_Task details_. Pick out and copy every line of the entries below that contains the word "width".

_Task data_.
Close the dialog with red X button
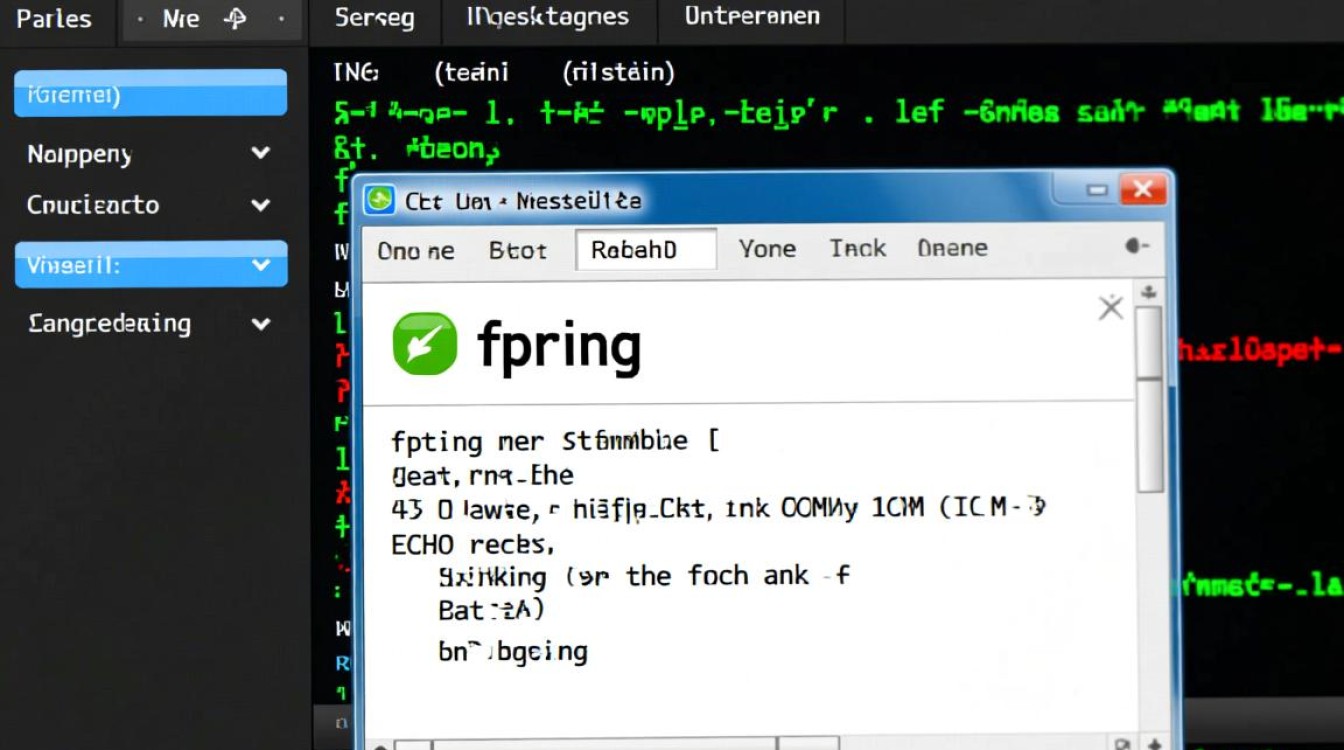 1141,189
==
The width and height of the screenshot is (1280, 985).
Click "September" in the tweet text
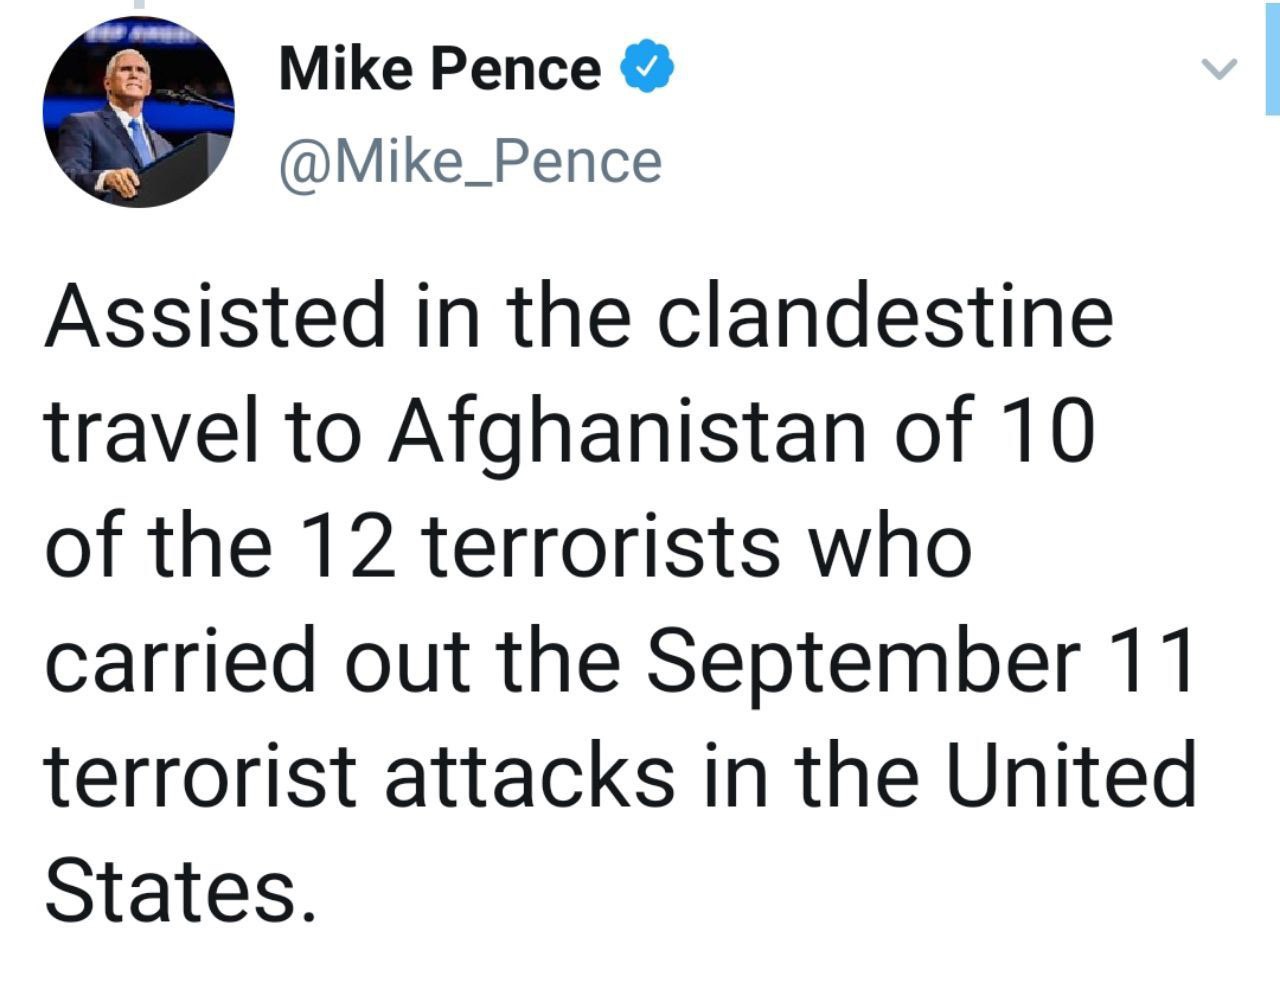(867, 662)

_Result_.
The width and height of the screenshot is (1280, 985).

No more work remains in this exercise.